Problem to work on >>
Among the entries that follow, the required portion opens with the line containing "Jump to next" and closes with the line containing "1024x576 pixels.". Give that portion again exactly, and nothing else.

Saved data entries >>
- - - -
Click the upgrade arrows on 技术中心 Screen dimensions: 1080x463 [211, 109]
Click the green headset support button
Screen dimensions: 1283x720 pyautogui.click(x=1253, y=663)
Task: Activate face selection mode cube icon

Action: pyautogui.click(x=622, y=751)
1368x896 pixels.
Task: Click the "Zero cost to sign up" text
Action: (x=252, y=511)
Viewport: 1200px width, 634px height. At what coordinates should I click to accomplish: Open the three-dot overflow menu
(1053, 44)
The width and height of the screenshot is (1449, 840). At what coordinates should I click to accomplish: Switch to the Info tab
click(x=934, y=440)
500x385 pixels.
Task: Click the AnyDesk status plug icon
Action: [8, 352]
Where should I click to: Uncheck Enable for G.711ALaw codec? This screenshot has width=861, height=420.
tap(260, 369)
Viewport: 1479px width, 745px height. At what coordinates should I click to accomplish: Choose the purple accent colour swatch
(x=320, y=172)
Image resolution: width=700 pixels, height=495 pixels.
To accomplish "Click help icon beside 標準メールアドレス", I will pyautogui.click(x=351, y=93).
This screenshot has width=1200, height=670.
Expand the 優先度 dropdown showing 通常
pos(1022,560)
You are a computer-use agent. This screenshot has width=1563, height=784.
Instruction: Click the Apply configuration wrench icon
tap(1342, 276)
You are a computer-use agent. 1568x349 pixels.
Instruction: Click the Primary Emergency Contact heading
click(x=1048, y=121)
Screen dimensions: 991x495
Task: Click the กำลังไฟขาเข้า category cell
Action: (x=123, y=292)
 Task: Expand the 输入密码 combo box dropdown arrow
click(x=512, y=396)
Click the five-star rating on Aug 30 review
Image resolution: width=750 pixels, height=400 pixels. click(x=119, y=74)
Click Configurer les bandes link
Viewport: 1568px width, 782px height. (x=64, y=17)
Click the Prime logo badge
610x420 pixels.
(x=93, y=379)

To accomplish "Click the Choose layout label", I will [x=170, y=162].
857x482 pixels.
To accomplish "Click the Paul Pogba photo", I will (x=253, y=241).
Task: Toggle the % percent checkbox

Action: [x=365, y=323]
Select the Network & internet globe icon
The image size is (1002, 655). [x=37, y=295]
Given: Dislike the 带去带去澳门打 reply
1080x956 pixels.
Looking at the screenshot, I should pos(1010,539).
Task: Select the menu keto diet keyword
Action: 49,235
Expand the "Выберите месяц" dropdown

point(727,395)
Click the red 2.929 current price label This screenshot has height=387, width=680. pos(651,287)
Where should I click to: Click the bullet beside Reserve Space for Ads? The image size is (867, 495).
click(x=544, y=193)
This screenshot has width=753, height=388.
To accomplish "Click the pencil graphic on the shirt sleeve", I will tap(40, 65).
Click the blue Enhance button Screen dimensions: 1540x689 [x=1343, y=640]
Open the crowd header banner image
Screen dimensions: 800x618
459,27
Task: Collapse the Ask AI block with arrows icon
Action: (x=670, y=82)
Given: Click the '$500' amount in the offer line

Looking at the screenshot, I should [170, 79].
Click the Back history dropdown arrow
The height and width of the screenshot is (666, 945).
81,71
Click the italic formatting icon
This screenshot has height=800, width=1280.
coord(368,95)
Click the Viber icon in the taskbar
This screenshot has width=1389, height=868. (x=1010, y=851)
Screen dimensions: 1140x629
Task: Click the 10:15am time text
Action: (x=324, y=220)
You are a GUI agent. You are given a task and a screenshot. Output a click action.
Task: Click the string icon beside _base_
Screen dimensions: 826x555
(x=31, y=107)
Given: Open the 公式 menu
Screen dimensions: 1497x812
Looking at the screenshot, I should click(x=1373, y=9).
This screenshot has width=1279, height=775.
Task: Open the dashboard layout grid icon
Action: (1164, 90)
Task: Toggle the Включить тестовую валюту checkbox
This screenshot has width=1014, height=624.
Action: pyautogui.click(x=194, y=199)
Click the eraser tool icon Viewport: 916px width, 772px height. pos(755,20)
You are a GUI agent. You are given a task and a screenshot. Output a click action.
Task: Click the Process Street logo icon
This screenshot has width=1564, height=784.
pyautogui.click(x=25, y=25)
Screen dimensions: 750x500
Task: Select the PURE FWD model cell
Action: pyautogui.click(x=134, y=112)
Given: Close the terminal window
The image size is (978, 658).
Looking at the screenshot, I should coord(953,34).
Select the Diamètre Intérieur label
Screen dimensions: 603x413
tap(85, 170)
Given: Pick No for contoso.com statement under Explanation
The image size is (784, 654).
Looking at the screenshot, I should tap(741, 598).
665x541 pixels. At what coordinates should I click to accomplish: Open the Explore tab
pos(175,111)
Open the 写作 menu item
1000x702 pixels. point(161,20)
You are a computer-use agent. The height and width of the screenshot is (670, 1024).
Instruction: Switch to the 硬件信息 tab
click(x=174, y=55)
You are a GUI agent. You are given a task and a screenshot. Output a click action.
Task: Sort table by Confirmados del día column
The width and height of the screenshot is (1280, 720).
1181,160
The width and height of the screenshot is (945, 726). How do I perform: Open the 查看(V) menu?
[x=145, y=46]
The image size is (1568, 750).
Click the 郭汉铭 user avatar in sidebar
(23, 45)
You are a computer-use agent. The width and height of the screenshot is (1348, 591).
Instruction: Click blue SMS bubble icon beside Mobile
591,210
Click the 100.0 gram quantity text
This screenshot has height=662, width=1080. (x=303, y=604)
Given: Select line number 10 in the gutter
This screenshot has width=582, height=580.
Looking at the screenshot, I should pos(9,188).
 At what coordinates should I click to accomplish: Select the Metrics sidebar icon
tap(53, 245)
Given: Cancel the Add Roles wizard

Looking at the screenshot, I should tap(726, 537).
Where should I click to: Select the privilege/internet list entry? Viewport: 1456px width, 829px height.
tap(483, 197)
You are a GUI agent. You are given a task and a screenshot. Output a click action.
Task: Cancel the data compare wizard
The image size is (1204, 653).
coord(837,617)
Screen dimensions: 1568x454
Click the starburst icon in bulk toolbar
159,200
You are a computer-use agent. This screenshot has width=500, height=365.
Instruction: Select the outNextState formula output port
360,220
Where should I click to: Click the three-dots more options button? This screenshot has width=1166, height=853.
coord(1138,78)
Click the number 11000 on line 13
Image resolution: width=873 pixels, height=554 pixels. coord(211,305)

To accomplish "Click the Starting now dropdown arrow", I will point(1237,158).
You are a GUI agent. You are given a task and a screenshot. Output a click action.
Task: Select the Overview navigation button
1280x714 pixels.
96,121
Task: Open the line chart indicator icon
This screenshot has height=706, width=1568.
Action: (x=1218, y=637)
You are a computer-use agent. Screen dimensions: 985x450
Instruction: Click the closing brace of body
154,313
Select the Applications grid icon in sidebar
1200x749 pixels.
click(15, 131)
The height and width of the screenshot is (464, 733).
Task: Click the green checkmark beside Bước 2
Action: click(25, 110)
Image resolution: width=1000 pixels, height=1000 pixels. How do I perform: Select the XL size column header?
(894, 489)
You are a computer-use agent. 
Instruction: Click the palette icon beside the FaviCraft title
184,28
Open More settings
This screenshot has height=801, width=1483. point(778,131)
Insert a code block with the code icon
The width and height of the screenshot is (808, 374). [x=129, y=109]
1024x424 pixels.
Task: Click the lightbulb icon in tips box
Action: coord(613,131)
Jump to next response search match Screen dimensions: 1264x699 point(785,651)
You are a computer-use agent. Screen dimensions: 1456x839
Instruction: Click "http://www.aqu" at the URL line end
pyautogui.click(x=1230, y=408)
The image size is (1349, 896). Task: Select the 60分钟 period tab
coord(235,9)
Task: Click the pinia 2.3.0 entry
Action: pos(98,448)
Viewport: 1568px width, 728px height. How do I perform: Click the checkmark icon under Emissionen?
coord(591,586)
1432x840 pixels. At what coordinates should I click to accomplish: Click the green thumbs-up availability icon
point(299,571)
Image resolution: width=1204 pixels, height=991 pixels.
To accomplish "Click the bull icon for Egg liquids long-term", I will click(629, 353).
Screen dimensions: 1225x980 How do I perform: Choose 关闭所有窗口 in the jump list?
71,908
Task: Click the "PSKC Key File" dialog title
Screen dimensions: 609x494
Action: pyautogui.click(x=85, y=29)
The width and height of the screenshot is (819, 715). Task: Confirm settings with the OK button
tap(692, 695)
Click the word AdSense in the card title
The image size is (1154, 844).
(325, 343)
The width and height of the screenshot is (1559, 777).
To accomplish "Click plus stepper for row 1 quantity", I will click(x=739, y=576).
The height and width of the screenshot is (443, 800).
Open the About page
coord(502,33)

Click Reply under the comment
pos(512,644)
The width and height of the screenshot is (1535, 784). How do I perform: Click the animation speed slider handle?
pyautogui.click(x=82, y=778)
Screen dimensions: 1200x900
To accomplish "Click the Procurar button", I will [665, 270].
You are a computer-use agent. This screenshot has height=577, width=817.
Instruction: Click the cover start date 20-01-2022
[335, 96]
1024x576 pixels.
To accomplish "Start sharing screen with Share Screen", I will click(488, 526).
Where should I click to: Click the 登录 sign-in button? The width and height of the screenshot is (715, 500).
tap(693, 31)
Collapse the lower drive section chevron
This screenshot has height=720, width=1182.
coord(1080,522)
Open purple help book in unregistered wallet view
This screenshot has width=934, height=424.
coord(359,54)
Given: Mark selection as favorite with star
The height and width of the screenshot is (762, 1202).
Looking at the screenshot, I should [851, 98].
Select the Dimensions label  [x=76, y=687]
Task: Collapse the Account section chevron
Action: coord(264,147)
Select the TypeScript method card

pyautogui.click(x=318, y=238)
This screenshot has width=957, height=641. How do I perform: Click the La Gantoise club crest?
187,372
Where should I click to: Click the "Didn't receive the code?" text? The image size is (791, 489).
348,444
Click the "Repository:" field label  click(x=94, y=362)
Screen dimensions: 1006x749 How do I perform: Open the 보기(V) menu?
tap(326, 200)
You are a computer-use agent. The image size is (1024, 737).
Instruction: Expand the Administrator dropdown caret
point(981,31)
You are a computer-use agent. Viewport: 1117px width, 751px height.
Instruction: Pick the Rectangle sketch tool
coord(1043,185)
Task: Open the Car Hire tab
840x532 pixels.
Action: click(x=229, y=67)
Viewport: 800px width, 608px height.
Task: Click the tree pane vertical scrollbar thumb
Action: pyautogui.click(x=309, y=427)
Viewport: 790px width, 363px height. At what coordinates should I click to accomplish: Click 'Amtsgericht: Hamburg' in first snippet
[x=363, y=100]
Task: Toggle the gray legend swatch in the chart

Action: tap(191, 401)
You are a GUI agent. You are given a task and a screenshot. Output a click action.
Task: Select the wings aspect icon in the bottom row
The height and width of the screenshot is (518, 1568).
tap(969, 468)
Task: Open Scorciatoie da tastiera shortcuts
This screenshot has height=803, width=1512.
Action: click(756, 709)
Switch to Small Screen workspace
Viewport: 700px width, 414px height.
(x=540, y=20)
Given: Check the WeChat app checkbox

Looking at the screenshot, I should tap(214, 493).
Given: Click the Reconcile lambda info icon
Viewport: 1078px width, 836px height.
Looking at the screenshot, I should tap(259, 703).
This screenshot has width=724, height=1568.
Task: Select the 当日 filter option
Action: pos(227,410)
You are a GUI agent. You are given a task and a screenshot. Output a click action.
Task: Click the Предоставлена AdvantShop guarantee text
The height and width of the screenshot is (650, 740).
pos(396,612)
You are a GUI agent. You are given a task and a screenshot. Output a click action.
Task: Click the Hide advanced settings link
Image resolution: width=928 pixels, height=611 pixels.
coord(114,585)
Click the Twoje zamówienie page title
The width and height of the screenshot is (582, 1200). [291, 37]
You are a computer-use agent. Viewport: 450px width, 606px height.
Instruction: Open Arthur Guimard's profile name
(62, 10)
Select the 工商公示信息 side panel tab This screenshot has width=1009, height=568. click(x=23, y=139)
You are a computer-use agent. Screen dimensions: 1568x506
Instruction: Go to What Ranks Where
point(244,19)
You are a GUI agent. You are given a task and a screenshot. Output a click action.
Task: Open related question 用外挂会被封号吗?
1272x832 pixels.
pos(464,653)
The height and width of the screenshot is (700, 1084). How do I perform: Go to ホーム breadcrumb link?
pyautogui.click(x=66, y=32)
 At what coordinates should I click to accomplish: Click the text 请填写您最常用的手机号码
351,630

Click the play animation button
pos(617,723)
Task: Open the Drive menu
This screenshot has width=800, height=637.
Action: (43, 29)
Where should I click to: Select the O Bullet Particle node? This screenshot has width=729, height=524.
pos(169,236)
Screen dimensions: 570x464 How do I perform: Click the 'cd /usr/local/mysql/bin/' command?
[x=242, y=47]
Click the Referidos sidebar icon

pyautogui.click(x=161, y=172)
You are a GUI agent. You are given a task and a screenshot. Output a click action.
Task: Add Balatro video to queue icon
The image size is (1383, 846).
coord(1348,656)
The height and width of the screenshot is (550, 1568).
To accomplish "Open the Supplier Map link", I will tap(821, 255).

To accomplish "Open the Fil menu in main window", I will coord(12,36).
- - - -
Output of the exercise >>
Jump to next response search match Screen dimensions: 1264x699 point(785,651)
You are a computer-use agent. Screen dimensions: 1456x839
Instruction: Click "http://www.aqu" at the URL line end
pyautogui.click(x=1230, y=408)
The image size is (1349, 896). Task: Select the 60分钟 period tab
coord(235,9)
Task: Click the pinia 2.3.0 entry
Action: pos(98,448)
Viewport: 1568px width, 728px height. How do I perform: Click the checkmark icon under Emissionen?
coord(591,586)
1432x840 pixels. At what coordinates should I click to accomplish: Click the green thumbs-up availability icon
point(299,571)
Image resolution: width=1204 pixels, height=991 pixels.
To accomplish "Click the bull icon for Egg liquids long-term", I will click(629, 353).
Screen dimensions: 1225x980 How do I perform: Choose 关闭所有窗口 in the jump list?
71,908
Task: Click the "PSKC Key File" dialog title
Screen dimensions: 609x494
Action: pyautogui.click(x=85, y=29)
The width and height of the screenshot is (819, 715). Task: Confirm settings with the OK button
tap(692, 695)
Click the word AdSense in the card title
The image size is (1154, 844).
(325, 343)
The width and height of the screenshot is (1559, 777).
To accomplish "Click plus stepper for row 1 quantity", I will click(x=739, y=576).
The height and width of the screenshot is (443, 800).
Open the About page
coord(502,33)

Click Reply under the comment
pos(512,644)
The width and height of the screenshot is (1535, 784). How do I perform: Click the animation speed slider handle?
pyautogui.click(x=82, y=778)
Screen dimensions: 1200x900
To accomplish "Click the Procurar button", I will [665, 270].
You are a computer-use agent. This screenshot has height=577, width=817.
Instruction: Click the cover start date 20-01-2022
[335, 96]
1024x576 pixels.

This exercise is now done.